→ Stored items:
⁂

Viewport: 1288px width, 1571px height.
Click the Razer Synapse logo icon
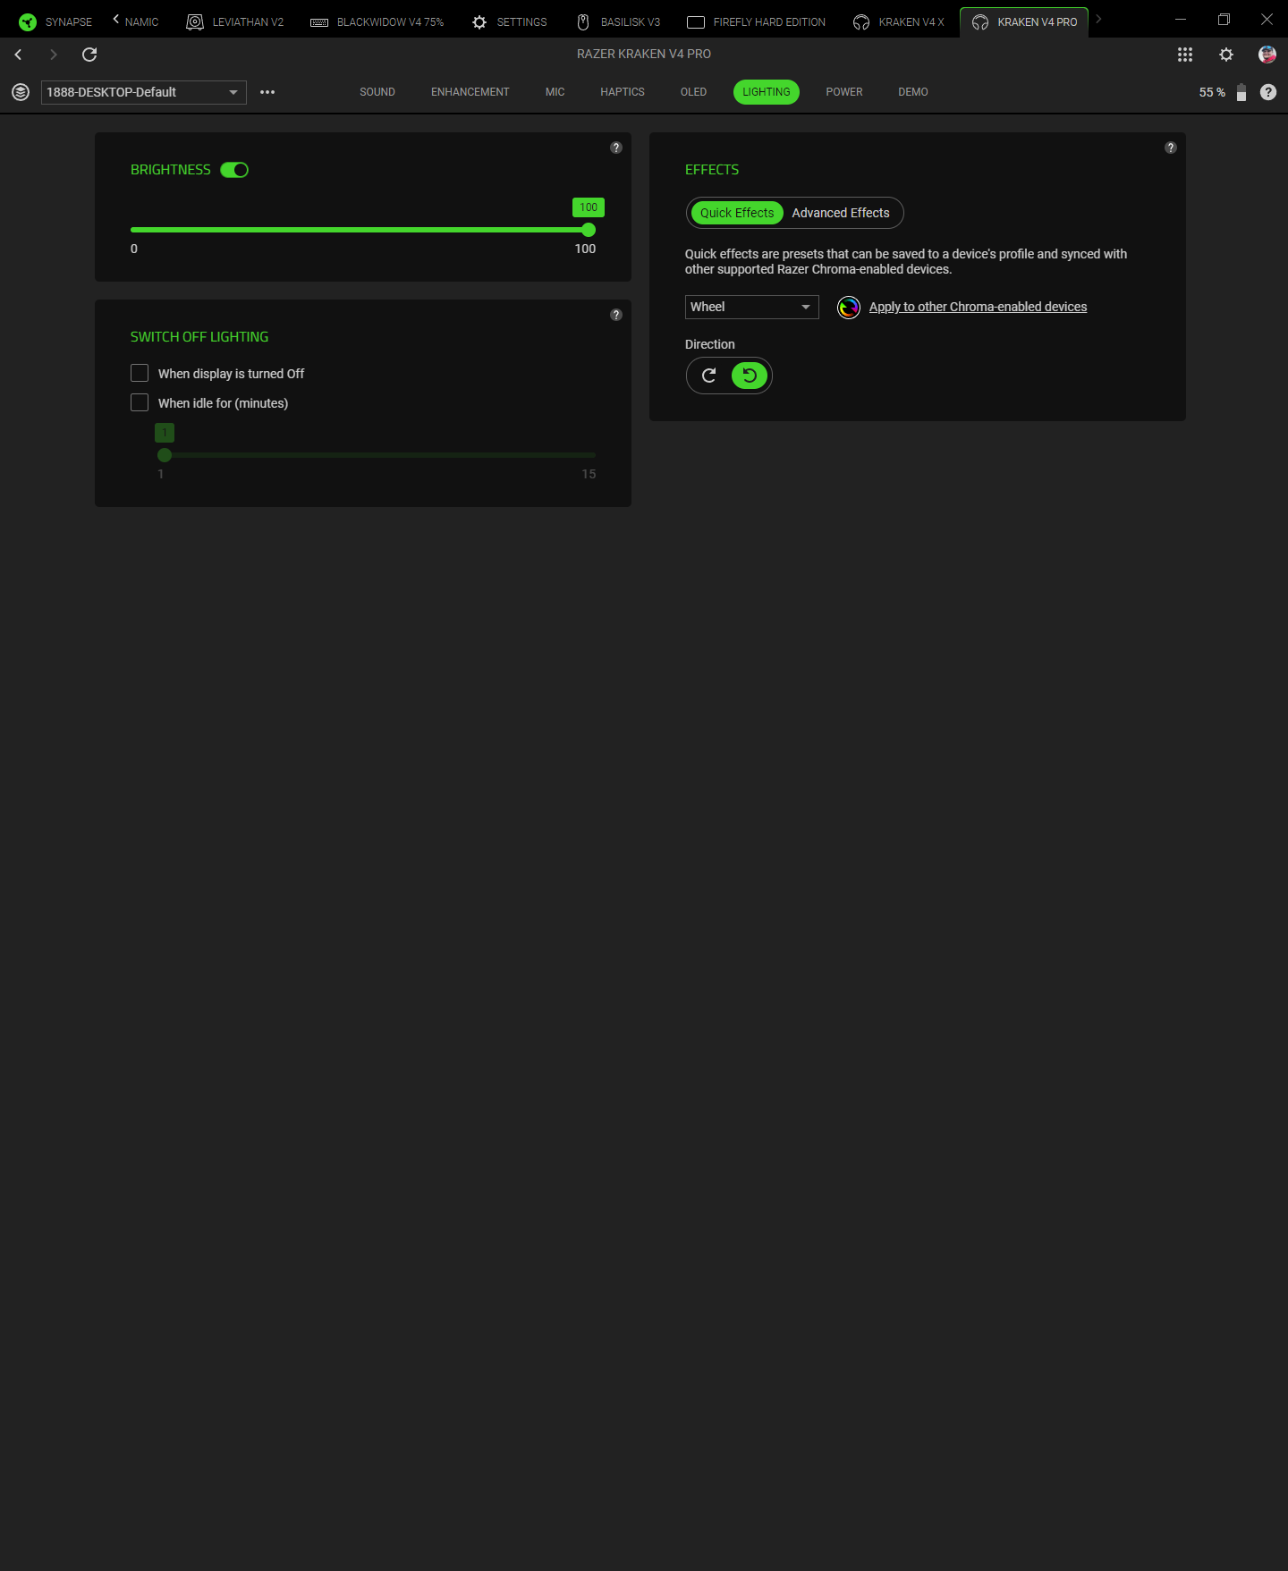click(x=28, y=22)
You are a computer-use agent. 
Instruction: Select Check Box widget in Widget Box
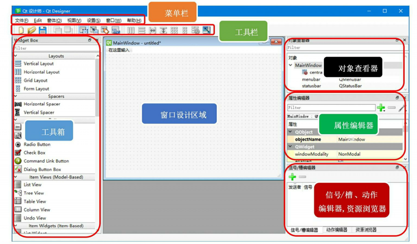[34, 153]
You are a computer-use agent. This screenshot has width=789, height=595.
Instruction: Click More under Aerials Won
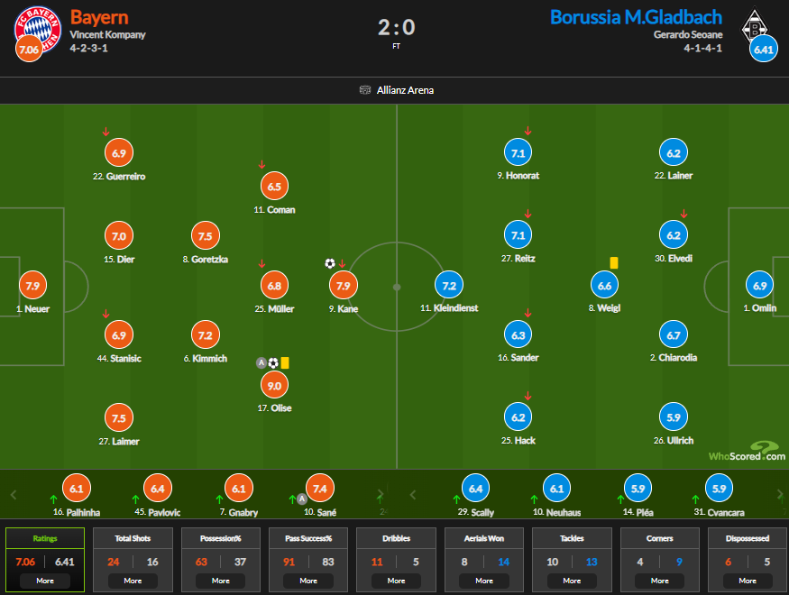click(x=484, y=581)
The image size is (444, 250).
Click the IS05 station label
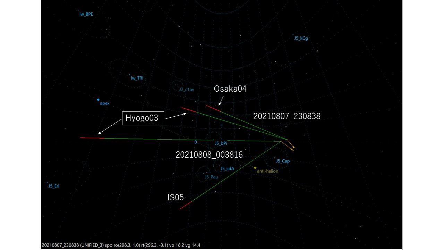175,198
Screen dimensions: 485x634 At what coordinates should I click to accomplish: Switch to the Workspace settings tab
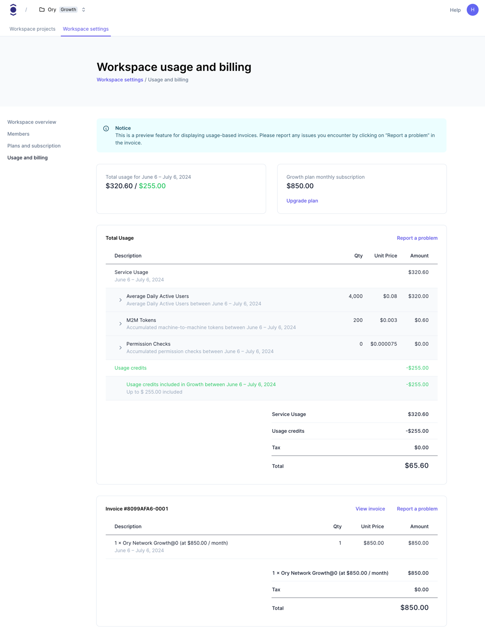coord(86,29)
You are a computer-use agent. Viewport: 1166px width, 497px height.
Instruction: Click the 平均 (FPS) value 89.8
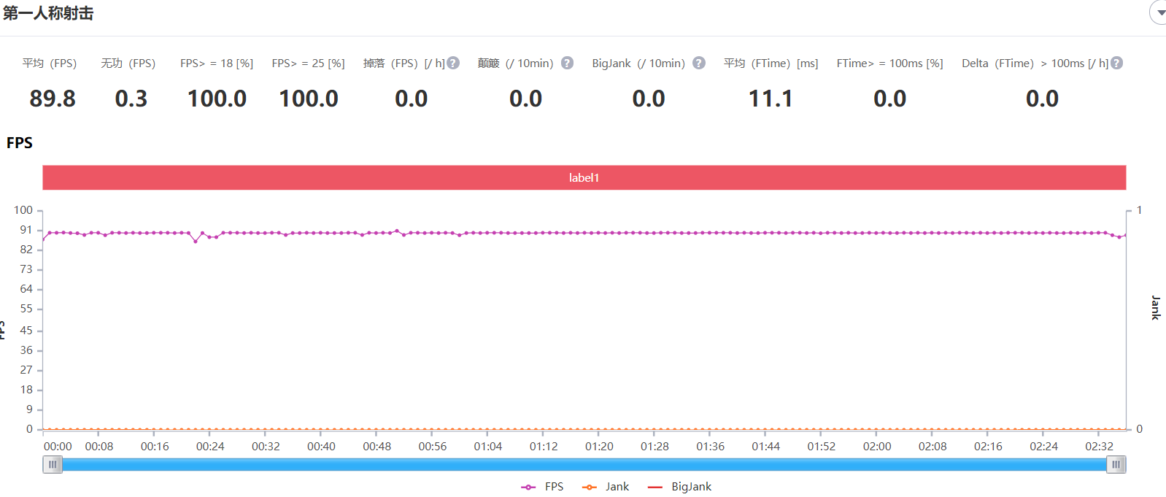click(x=53, y=99)
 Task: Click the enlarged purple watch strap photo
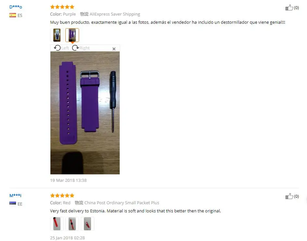(85, 113)
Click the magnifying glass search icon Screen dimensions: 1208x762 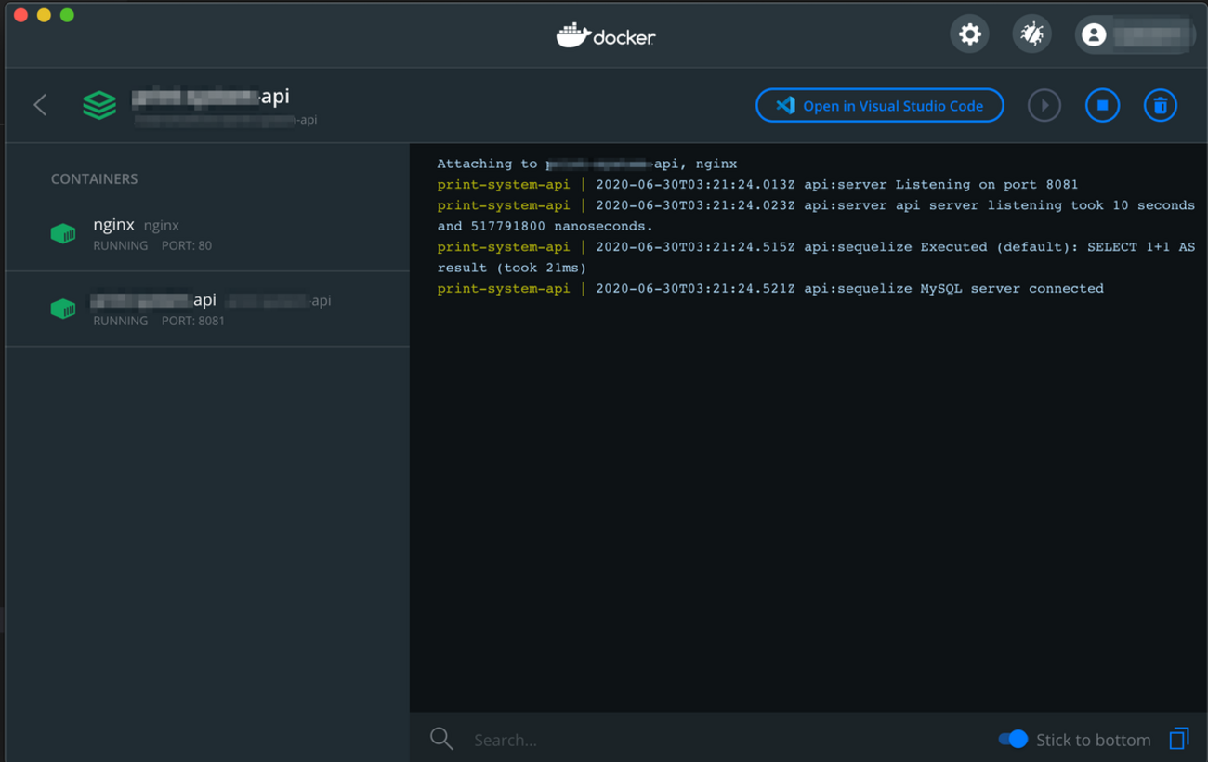441,739
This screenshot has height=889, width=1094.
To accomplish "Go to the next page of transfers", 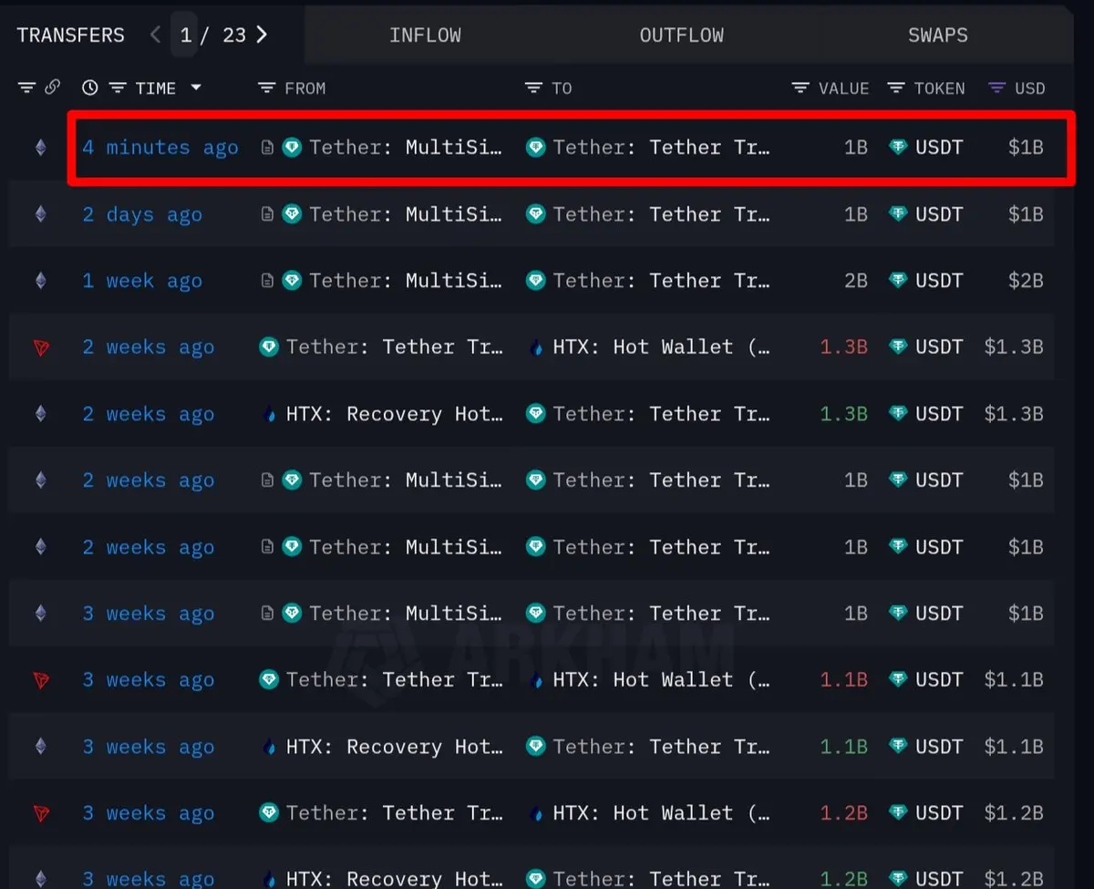I will click(262, 34).
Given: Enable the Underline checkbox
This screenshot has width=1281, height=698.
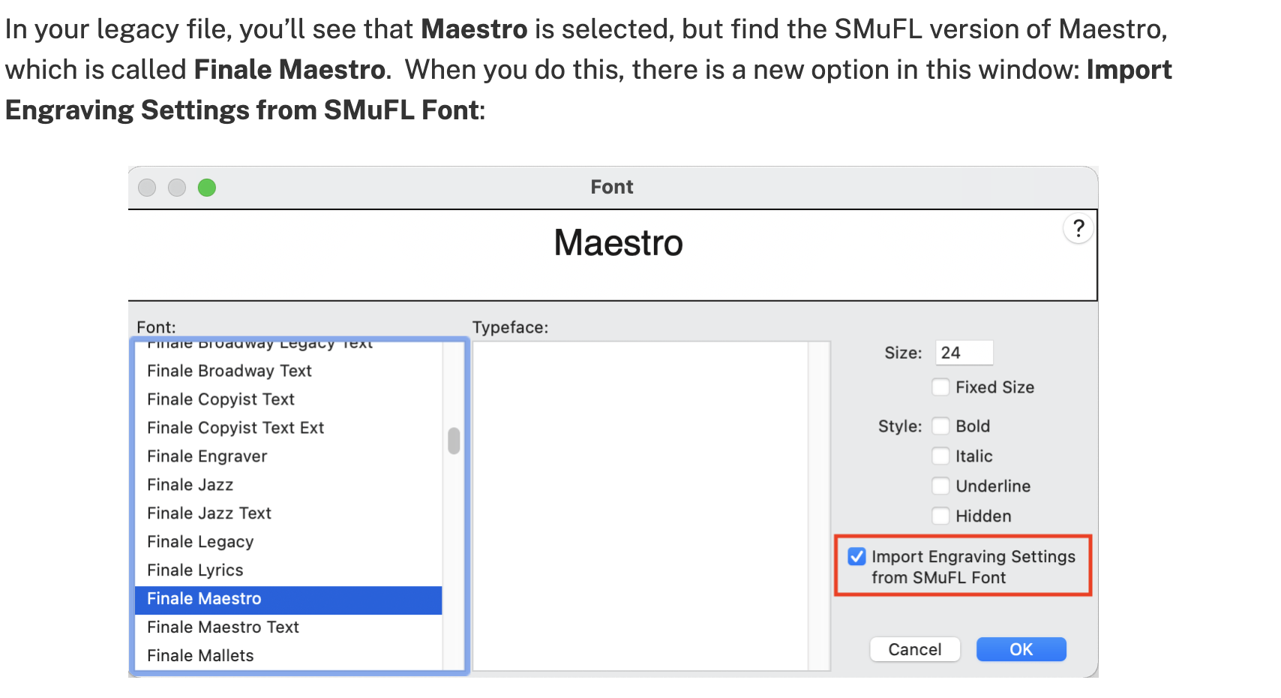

⁂

→ REQUIREMENT: Your task is to copy each line of the entries that includes the word "This".

→ SOLVED PROBLEM:
You are a computer-use agent. This screenshot has width=789, height=595.
This screenshot has height=889, width=1094.
This screenshot has width=1281, height=698.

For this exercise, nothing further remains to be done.